The Stars Group has been reducing the headcount of its Dublin hub during a 12-15 month period ahead of a £10bn merger with Flutter Entertainment, reports The Irish Times.
With the proposed combination first confirmed in October 2019, the alignment would “create a global leader in the fast-growing online sports betting and gaming industry” asserted Gary McGann, chair of Flutter.
The Irish publication has, however, commented that over the aforementioned time-frame TSG has seen a steady decline at its Dublin headquarters, located in the Cherrywood suburb, from approximately 330 to a total in the region of 260.
This follows both parties publishing a financial update last week, with TSG reporting final quarter struggles across a number of key markets driven by a tough Q4 for the group’s poker business.
Flutter, meanwhile, maintained confidence of achieving a more diversified global business, with revenue for the firm growing 14 per cent to £2.14bn (2018: £1.87bn) as earnings fell 15 per cent to £385m (2018: £451m).

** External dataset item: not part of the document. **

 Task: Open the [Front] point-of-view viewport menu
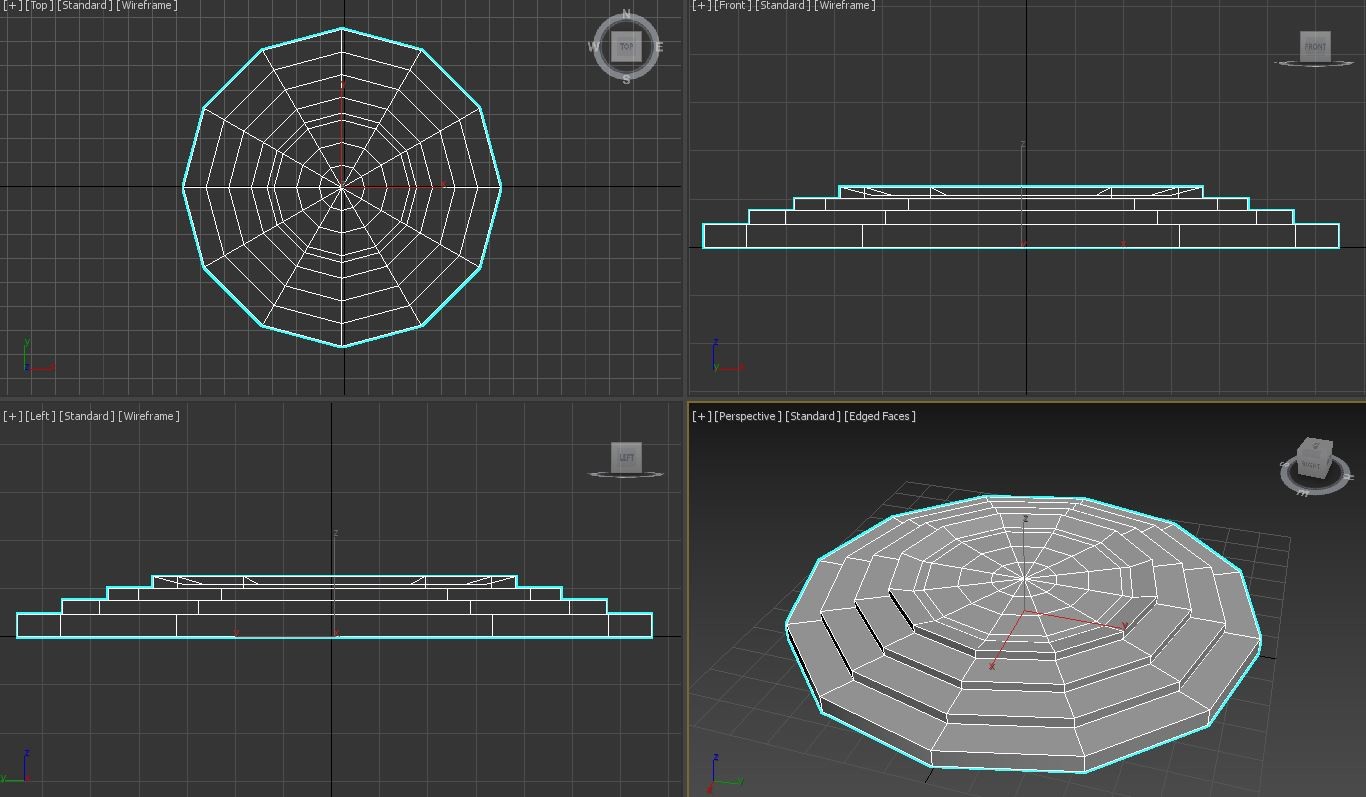tap(732, 6)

With a number of Dublin-based workers being put on protective notice with December 2020 mooted as a potential end point, others are being notified that positions are phased out with alternatives subsequently offered.
Irish Times sources go on to stress that those individuals choosing to depart outside of the cutback process are not being replaced in this location, with TSG instead opting recruit in its Bulgaria and India offices.
Completion of the combination is currently expected to occur during the second or third quarter of this year, upon which shareholders of Flutter would own approximately 54.64 per cent, with their TSG counterparts owning the remaining 45.36 per cent of the share capital of the combined group.
Flutter commented in its financial report: “We have commenced our integration planning work ahead of our proposed merger with The Stars Group and remain excited about the opportunities that the deal will create for the group.
“In Australia, the Australian Competition and Consumer Commission has confirmed that it has granted its informal approval. The proposed transaction remains subject to approval by the Australian Foreign Investment Review Board as well as further international regulatory bodies in Australia.
“We are continuing to work with the various competition authorities elsewhere globally to obtain the necessary approvals ahead of completion of the transaction.”